Le recueil du consentement des résidents d'Ehpad pour le vaccin contre le SARS-CoV-2 ne passe pas du tout par un dossier de 58 pages. La démonstration de Gérard Larcher, président du Sénat, est fausse.

Invité au journal télévisé du matin, sur France 2, ce mercredi 6 janvier 2021, le président du Sénat Gérard Larcher a brandi un épais dossier. « Voilà le dossier vaccinal de consentement d’un résident. (…) 58 pages ! Quand on a dépassé 90 ans, avoir ce type de bureaucratie est incompréhensible », commente-t-il en faisant référence à son père de qui il tiendrait le document, avant d’affirmer à Caroline Roux que, oui, c’est ce qui est donné aux résidents en Ehpad pour le recueil du consentement au vaccin contre le coronavirus SARS-CoV-2.

Cette démonstration du président du Sénat est fausse.
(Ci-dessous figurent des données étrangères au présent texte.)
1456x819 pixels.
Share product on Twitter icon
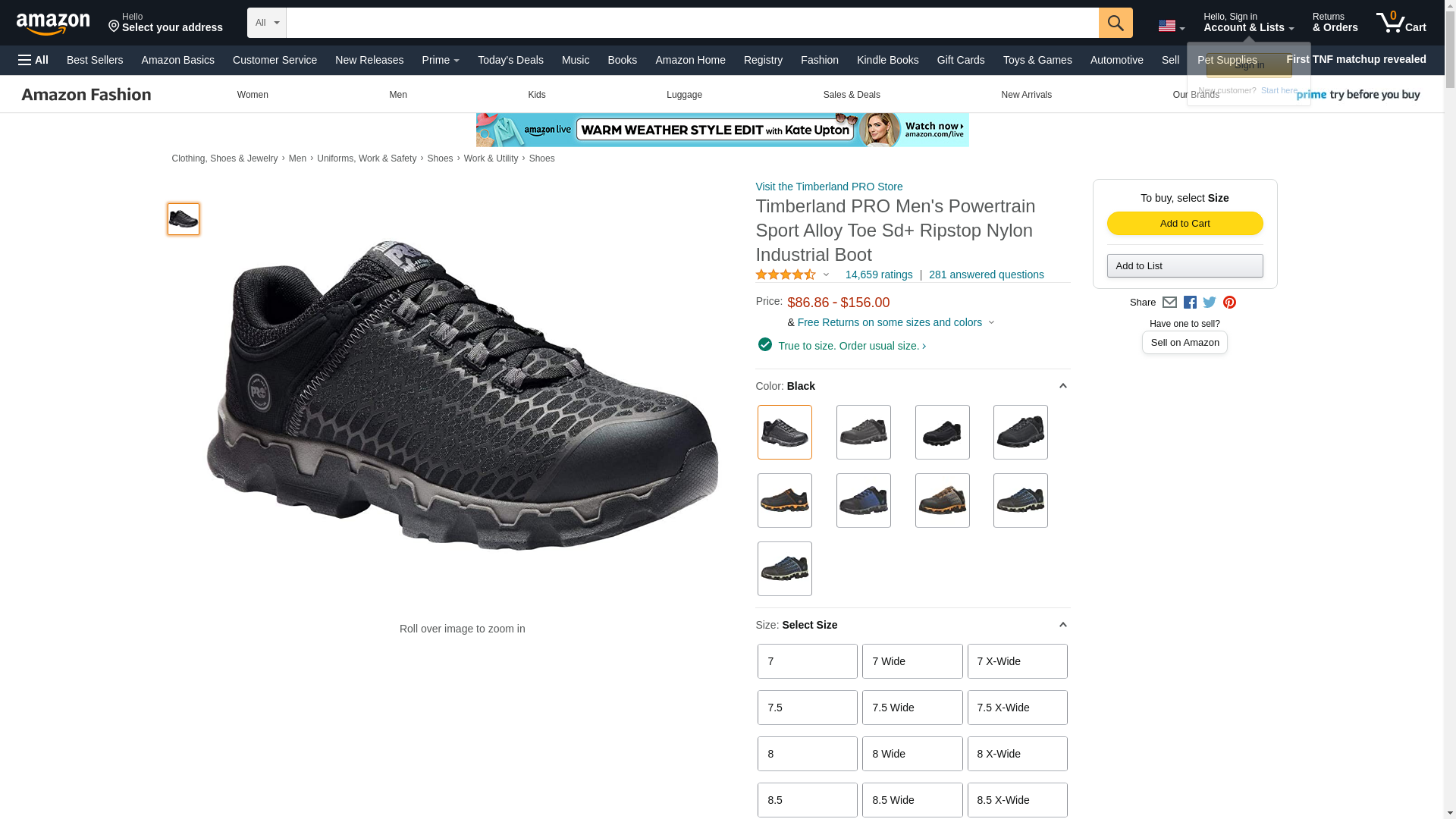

Gérard Larcher dans Télématin le 6 janvier 2021. // Source : France 2

Le dossier auquel semble faire allusion Gérard Larcher est trouvable sur le site ministère, il s’agit du Guide de vaccination contre la Covid en Ehpad et Usld. Il fait effectivement une cinquantaine de pages. Cependant, celui-ci n’est absolument pas un dossier de recueil du consentement.

Il n’est pas non plus donné aux résidents, mais envoyé par le ministère aux directions des établissements. Il peut être éventuellement distribué auprès des résidents et des familles à titre informatif si l’établissement souhaite le mettre à disposition, bien évidemment, mais il ne leur est pas directement destiné et ne s’inscrit pas dans la démarche de consentement.
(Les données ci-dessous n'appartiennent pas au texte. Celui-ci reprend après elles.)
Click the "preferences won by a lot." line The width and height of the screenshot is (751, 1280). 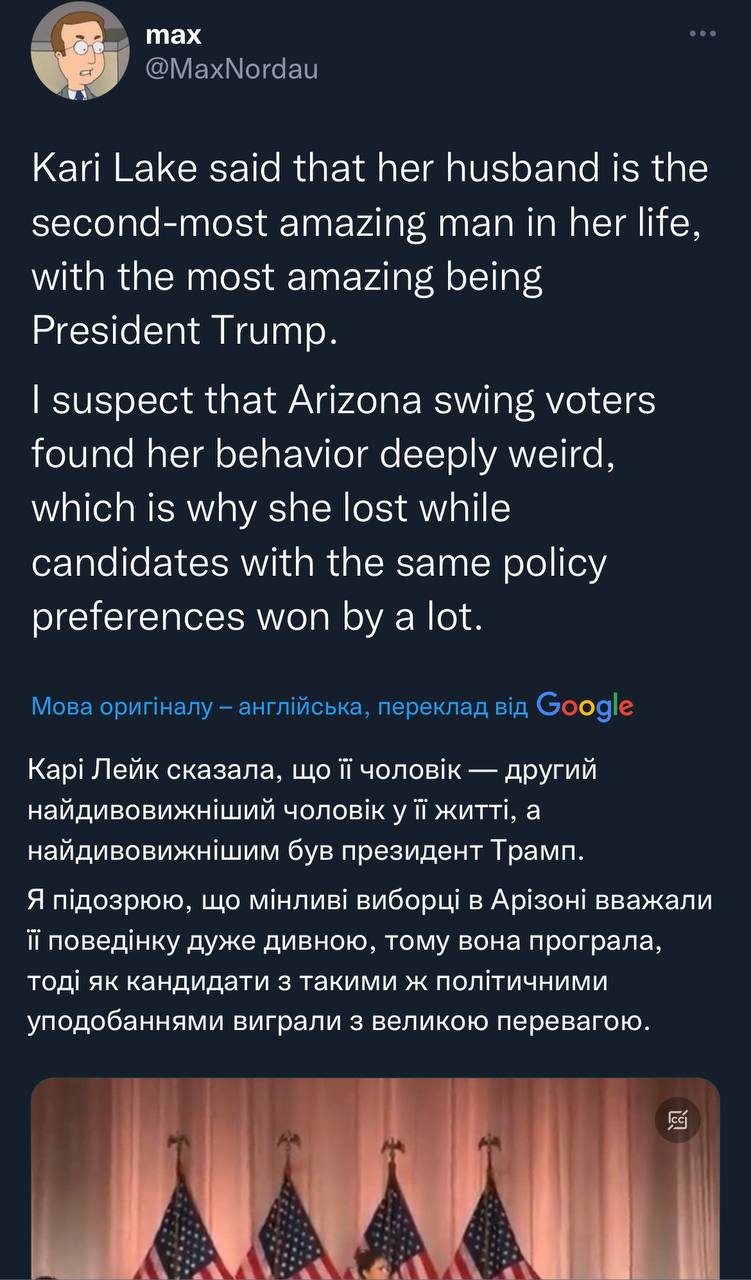click(x=258, y=617)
C’est un dossier envoyé à la direction, pas aux résidents

Le guide comprend diverses indications protocolaires et recommandations sur comment organiser la vaccination au sein de l’établissement : préparer la campagne avant qu’elle démarre, organiser le recueil du consentement avec les professionnels de santé, mettre en place les moyens logistiques pour la vaccination, orchestrer les séances pour l’injection, etc. Ce dossier relève d’un dossier technique très large, qui n’a rien à voir avec l’usage que Gérard Larcher sous-entend.

Dans les faits, le recueil du consentement repose à l’heure actuelle sur des consultations, où l’information est transmise oralement de médecin à patient. Ensuite, le recueil du consentement lui-même ne nécessite pas de remplir des dizaines de pages : cela prend la forme d’une fiche, d’une page, de type « Je soussigné [prénom, nom], consens à me faire vacciner contre le coronavirus SARS-CoV-2, conscient(e) des bénéfices et risques liés à la vaccination », avec signature. Vous pouvez trouver un exemple issu de l’Ehpad à Civray, ou encore un exemple partagé par le journaliste Jordan Pouille provenant d’un Ehpad public autonome.

De vraies critiques à formuler

Il est d’autant plus dommageable de voir le président du Sénat apporter une fausse démonstration qu’il n’y a pas besoin de déformer la réalité pour critiquer la stratégie gouvernementale. La lourdeur administrative a bel et bien été dénoncée par des observateurs et des observatrices scientifiques face aux autres pays, relevant par exemple que le délai de plusieurs jours entre le recueil du consentement et l’injection était problématique.

La stratégie vaccinale de la France est clairement à la traîne, alors que l’urgence est à une vaccination rapide. En réaction aux critiques, Olivier Véran a récemment annoncé une nouvelle mouture stratégique, basée sur la simplification, l’amplification et l’accélération des vaccins — passant notamment par l’ouverture prochaine d’un enregistrement volontaire à la vaccination. Reste à savoir comment cette nouvelle stratégie plus rapide sera mise en pratique ; la conférence de presse du jeudi 7 janvier étant très attendue sur ce sujet.